We are talking about a Prime Minister who only in September published a statement of ministerial standards. It was as recent as September that the statement was published. That statement of ministerial standards emphasises integrity, accountability, responsibility—all concepts that we ought to hold very dear here. But this Prime minister will not stand up for those concepts, will not enforce them, does not have what is needed to do that job. He is not up to it. So spineless is this government that today they gagged the opposition leader, they stopped the opposition leader from speaking out on these issues of integrity. It was such a low point. There have been some low points this year—the onion eating, just by itself, must have been one of the lowest points of the year—but actually gagging an opposition leader from speaking about integrity, on a day when we are dealing with a situation where a special minister of state, the person supposedly charged with handling integrity on behalf of the government, has misled the House five times, was such a low point. For the Prime Minister to have his manager of government business, the Leader of the House, actually move to gag the Leader of the Opposition is an utter disgrace.
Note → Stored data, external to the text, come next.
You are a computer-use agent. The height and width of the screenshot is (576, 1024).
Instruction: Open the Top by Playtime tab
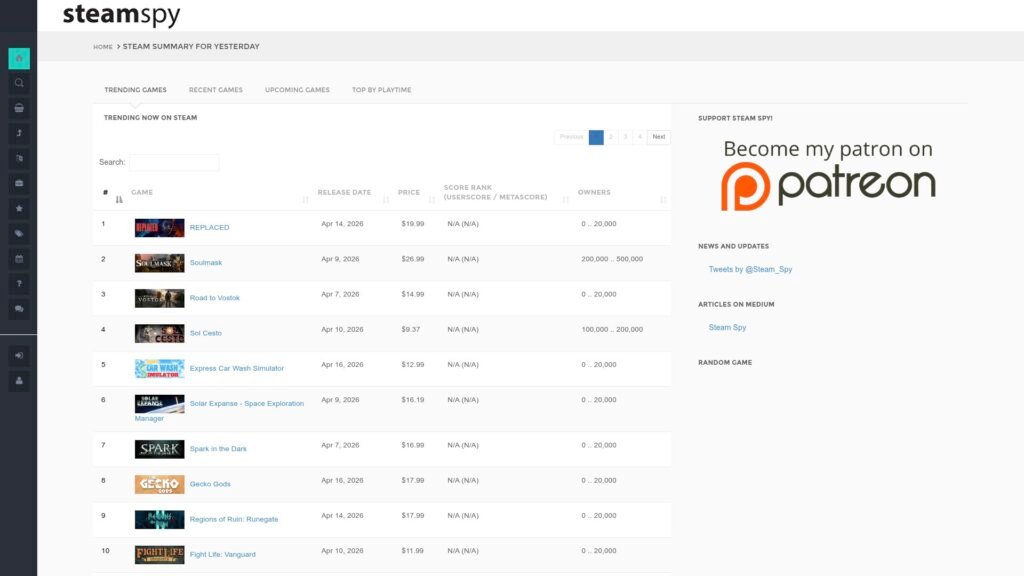pos(381,90)
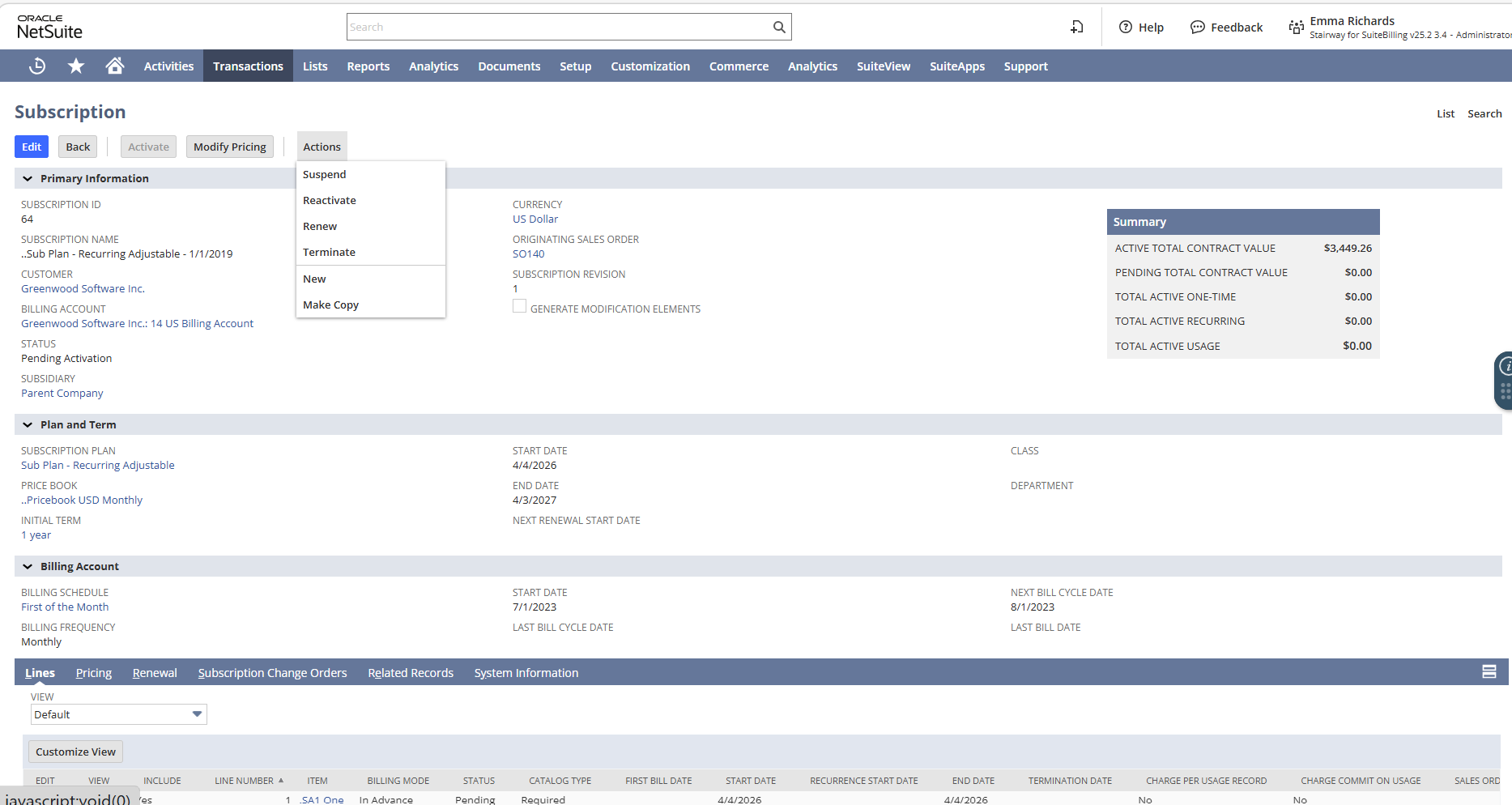Go to Home via house icon
Image resolution: width=1512 pixels, height=805 pixels.
[x=115, y=66]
Mr Deputy Speaker, I do not want to alarm you, but it is probably time we recognised that the people who watch this parliament—our constituents—think the people in this place lack integrity. They think we are in it for ourselves. Some of them think we are a mob of crooks, unfortunately. That is not true. It is unfortunate for us. We are not a mob of crooks; we are not people who are in this for ourselves, by and large. But when you have a Prime Minister who is comprehensively failing to uphold integrity standards, then unfortunately that wrong perception gets reinforced. So, it is not just a problem for the Prime Minister—although of course it is a problem for him—and it is not just a problem for the people sitting in this chamber and in the other place, although of course it is a problem for all of us in our capacity to do our jobs when integrity is not upheld. It is a problem for the health of our Australian democracy. And when you do not have a healthy democracy it is a problem for the future of the nation. Those are the stakes.

Mr Hawke interjecting

Ms BUTLER: This is a question that seems to have attracted some entertainment from the government benches, but this is actually a serious and important matter. The parliamentary secretary might think it is entertaining, but I do not. As an Australian I want us to have a Prime Minister who will uphold integrity standards. Even if he is from a party with whose views I disagree, I want him to uphold integrity standards, and it is about time he did.